Questionado sobre estudos que embasaram a decisão do centro, Paulo Menezes afirmou que “existem várias origens de conhecimento para apoiar essa possibilidade”. “Uma delas é o conhecimento prévio de vacinas que são semelhantes à Coronavac. Hoje nos calendários vacinais, as vacinas semelhantes utilizam essa estratégias de ter um espaçamento entre primeiras e segundas doses maior do que o que foi utilizado [no estudo]”, disse. Segundo ele, a previsão de até 28 dias do estudo não tem relação com aspectos de eficácia.

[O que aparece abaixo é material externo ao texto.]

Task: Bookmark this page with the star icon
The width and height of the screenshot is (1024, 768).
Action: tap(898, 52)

“Nós entendemos que há dados sobre a fase 2 que mostram que mesmo com uma dose se obtém um nível de anticorpos bastante alto, e isso vai ser complementado com dados da fase 3 sobre imunogenicidade nos voluntários participantes no estudo aqui no Brasil”, afirmou.

Anvisa

Na última sexta-feira (22), o gerente-geral de Medicamentos e Produtos Biológicos da Anvisa, Gustavo Mendes, ressaltou, em entrevista coletiva, que a orientação da Anvisa é que se siga o que está na bula, quando se fala no intervalo entre as duas doses.

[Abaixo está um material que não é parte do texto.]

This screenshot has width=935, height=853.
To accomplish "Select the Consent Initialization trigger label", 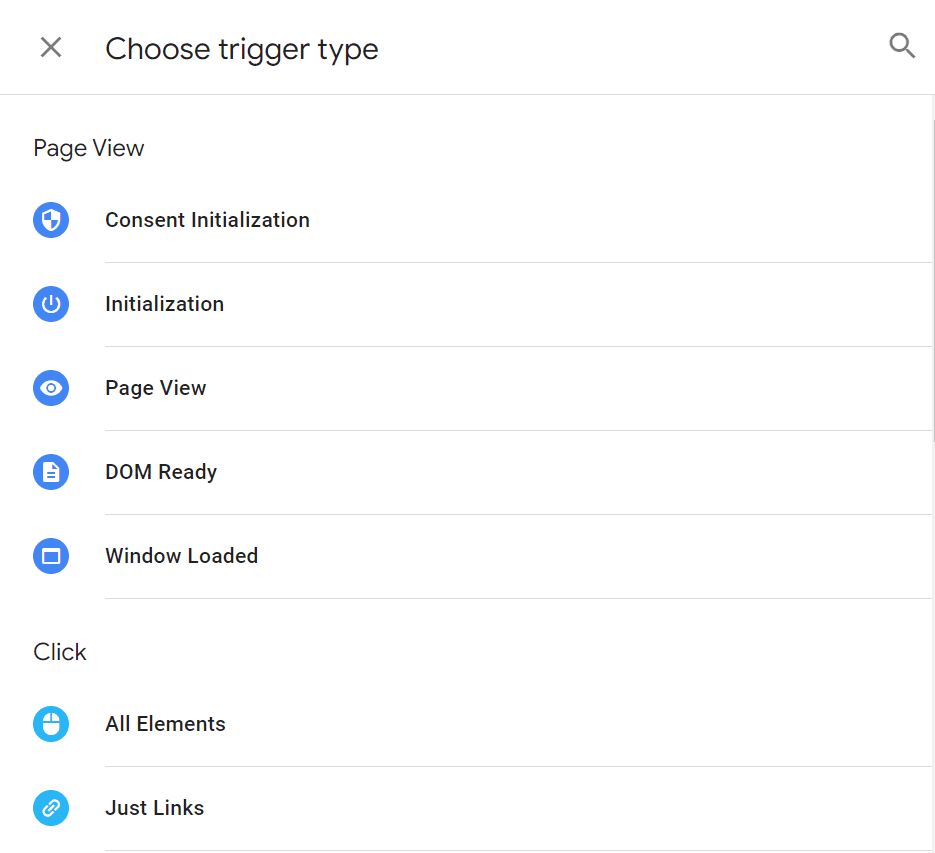I will (x=207, y=220).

“É na bula que nós e a empresa chegamos num acordo comum entre o que seria esse espaçamento ideal de doses, e aí o que acontece é que a bula é liberada, colocada no site, e há expectativa que se cumpra os requisitos em bula. O monitoramento que nós fazemos inclui também essas questões, de observar se isso está sendo respeitado, fazer uma análise, mas efetivamente não dá para a Anvisa ir lá nas prefeituras, nos estados e verificar se está realmente feito esse regime proposto na bula”, afirmou.

Ele explicou que não há uma sanção específica no caso do descumprimento, mas que a recomendação é seguir o que a bula determina. “O risco de não seguir o recomendado em bula pode ser tanto em relação à eficácia — ou seja, se não tiver o intervalo respeitado, se não tiver uma segunda dose tomada, não atingir, não conseguir atingir os anticorpos mínimos para fazer a neutralização —, quanto ao risco de segurança também se for, de repente, uma superexposição, ou alguma questão assim. Então, é muito importante essa recomendação que estava no voto para que se assegure uma vacinação adequada”, pontuou.

As informações foram repassadas por ele depois que a Anvisa aprovou o uso emergencial de mais um lote de 4,8 milhões de doses da CoronaVac, e de outros imunizantes do Butantan com a Sinovac, desde que fossem seguidos os moldes da produção conforme a última autorização.